|
protests
May 3, 2024 10:09:22 GMT -5
via mobile
Post by Marshall on May 3, 2024 10:09:22 GMT -5
Eliminating Hamas is almost impossible. There are new Israel hating future terrorists created every day of the attack on Hamas.
I’m not saying that Israel should not pursue Hamas. Hamas is evil. But it is an impossible task to wipe it out.
I’m reading “Say Nothing” about the “Troubles” in the 60s & 70s in Northern Ireland. It is so incomprehensible what people do to each other in the name of religious differences. And there, both sides are “Christian.”
|
|
|
Post by epaul on May 3, 2024 11:23:50 GMT -5
Terrorists is a word that covers a lot of territory.
Is Hamas a lone wolf loony who plants bombs out of a crazed addiction to chaos and fear? Or is Hamas an organized entity with a political/territorial agenda? An entity that represents a group of people and believes it is acting, however desperately, on their behalf?

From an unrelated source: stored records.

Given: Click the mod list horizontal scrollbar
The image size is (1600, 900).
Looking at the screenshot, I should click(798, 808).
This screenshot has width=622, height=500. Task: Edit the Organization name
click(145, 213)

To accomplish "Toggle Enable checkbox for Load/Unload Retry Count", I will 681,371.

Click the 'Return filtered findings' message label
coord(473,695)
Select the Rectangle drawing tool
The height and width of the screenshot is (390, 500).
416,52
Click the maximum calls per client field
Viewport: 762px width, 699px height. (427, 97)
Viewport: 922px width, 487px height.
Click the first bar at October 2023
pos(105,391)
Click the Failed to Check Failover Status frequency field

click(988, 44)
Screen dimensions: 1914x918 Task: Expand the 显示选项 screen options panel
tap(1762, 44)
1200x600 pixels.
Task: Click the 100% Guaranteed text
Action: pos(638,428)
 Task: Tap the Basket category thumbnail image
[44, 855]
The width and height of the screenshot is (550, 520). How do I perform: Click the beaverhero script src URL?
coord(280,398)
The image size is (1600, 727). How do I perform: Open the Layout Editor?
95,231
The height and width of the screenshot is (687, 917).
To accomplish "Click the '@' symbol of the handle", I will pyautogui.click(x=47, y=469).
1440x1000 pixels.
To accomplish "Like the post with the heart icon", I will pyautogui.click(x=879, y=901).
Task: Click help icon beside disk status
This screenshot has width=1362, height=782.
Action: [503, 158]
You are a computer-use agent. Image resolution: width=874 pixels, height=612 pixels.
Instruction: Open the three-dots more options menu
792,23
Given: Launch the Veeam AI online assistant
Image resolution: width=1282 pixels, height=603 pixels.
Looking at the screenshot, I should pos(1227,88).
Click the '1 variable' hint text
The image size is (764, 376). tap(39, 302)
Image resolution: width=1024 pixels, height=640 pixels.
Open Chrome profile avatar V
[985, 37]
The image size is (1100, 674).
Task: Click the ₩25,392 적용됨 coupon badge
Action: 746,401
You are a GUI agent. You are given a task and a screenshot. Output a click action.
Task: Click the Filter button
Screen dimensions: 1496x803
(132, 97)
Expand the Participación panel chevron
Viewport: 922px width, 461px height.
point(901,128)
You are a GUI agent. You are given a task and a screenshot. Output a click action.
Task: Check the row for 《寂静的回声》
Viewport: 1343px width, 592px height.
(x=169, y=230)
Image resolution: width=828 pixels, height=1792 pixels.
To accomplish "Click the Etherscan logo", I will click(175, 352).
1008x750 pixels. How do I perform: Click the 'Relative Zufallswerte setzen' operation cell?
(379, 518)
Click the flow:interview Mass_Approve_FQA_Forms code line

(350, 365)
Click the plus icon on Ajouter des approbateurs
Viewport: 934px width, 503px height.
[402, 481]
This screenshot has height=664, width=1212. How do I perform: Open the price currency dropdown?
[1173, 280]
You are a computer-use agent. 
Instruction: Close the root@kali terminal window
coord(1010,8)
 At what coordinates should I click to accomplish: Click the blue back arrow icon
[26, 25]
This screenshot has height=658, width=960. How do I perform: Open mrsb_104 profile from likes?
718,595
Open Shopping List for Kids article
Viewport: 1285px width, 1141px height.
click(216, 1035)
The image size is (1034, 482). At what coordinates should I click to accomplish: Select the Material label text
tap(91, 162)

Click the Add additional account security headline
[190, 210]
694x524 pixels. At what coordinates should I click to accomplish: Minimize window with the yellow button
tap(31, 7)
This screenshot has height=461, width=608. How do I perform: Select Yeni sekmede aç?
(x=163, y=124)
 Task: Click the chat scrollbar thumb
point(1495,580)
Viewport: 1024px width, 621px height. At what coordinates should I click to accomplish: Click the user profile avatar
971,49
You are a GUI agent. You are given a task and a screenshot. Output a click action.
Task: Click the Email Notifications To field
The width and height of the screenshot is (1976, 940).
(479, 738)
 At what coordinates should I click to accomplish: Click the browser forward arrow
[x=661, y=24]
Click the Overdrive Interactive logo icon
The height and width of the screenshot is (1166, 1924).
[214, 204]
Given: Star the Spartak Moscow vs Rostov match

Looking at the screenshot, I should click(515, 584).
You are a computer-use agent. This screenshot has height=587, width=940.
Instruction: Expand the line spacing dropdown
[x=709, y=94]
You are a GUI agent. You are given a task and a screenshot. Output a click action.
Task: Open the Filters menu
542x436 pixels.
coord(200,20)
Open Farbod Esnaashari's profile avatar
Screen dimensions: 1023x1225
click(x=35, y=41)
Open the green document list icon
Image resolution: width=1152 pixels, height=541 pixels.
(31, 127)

There is quite a difference twix the two. You can't punish the lone wolf as the lone wolf represents nothing and cares for none. But you can punish an entity that represents a group of people and has an agenda and hopes for that group.
And whatever else you might think Hamas is, and be right, Hamas is a rational actor. They have an agenda that represents something greater than themselves, a future country called Palestine. And they are willing to sacrifice greatly to achieve it. Rational actor does not mean that many/most within Hamas haven't become crazy and are blinded by hate, rational actor means as a group they have a plan and a goal for their people, however ill-defined at the moment. A better future than the present. A homeland. They are not a lone wolf crazy bent only on anarchy and chaos and some kind of strange emotional fix.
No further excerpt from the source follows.